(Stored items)
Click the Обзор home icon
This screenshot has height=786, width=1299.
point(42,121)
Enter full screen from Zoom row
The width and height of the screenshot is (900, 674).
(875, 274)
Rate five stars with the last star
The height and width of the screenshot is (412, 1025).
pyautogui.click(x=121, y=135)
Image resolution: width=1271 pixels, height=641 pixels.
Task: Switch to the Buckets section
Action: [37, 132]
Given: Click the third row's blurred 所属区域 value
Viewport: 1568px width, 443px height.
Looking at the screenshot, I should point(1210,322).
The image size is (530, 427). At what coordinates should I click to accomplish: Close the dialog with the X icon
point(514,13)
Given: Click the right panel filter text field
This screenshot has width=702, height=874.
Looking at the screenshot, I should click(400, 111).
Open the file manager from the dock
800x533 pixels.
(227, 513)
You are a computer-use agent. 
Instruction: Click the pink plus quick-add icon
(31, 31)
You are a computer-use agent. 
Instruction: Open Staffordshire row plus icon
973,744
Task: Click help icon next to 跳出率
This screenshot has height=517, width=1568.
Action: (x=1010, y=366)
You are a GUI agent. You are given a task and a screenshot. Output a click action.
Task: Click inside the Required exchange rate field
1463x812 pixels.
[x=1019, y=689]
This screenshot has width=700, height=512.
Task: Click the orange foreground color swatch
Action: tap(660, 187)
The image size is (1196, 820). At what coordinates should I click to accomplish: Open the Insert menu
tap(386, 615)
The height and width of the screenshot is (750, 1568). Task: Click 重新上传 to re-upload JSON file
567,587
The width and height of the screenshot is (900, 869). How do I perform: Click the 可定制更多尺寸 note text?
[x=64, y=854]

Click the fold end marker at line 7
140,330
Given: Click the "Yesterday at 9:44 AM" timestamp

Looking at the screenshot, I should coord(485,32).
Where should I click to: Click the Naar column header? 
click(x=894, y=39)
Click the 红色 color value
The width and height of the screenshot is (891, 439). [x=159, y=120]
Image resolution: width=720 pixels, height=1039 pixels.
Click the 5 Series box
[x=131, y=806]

WHAT NEEDS TO BE DONE:
Your answer should consist of every record, restated exactly.

EXERCISE ANSWER:
Click the Обзор home icon
This screenshot has height=786, width=1299.
point(42,121)
Enter full screen from Zoom row
The width and height of the screenshot is (900, 674).
(875, 274)
Rate five stars with the last star
The height and width of the screenshot is (412, 1025).
pyautogui.click(x=121, y=135)
Image resolution: width=1271 pixels, height=641 pixels.
Task: Switch to the Buckets section
Action: [37, 132]
Given: Click the third row's blurred 所属区域 value
Viewport: 1568px width, 443px height.
Looking at the screenshot, I should point(1210,322).
The image size is (530, 427). At what coordinates should I click to accomplish: Close the dialog with the X icon
point(514,13)
Given: Click the right panel filter text field
This screenshot has width=702, height=874.
Looking at the screenshot, I should click(400, 111).
Open the file manager from the dock
800x533 pixels.
(227, 513)
You are a computer-use agent. 
Instruction: Click the pink plus quick-add icon
(31, 31)
You are a computer-use agent. 
Instruction: Open Staffordshire row plus icon
973,744
Task: Click help icon next to 跳出率
This screenshot has height=517, width=1568.
Action: (x=1010, y=366)
You are a GUI agent. You are given a task and a screenshot. Output a click action.
Task: Click inside the Required exchange rate field
1463x812 pixels.
[x=1019, y=689]
This screenshot has width=700, height=512.
Task: Click the orange foreground color swatch
Action: tap(660, 187)
The image size is (1196, 820). At what coordinates should I click to accomplish: Open the Insert menu
tap(386, 615)
The height and width of the screenshot is (750, 1568). Task: Click 重新上传 to re-upload JSON file
567,587
The width and height of the screenshot is (900, 869). How do I perform: Click the 可定制更多尺寸 note text?
[x=64, y=854]

Click the fold end marker at line 7
140,330
Given: Click the "Yesterday at 9:44 AM" timestamp

Looking at the screenshot, I should coord(485,32).
Where should I click to: Click the Naar column header? 
click(x=894, y=39)
Click the 红色 color value
The width and height of the screenshot is (891, 439). [x=159, y=120]
Image resolution: width=720 pixels, height=1039 pixels.
Click the 5 Series box
[x=131, y=806]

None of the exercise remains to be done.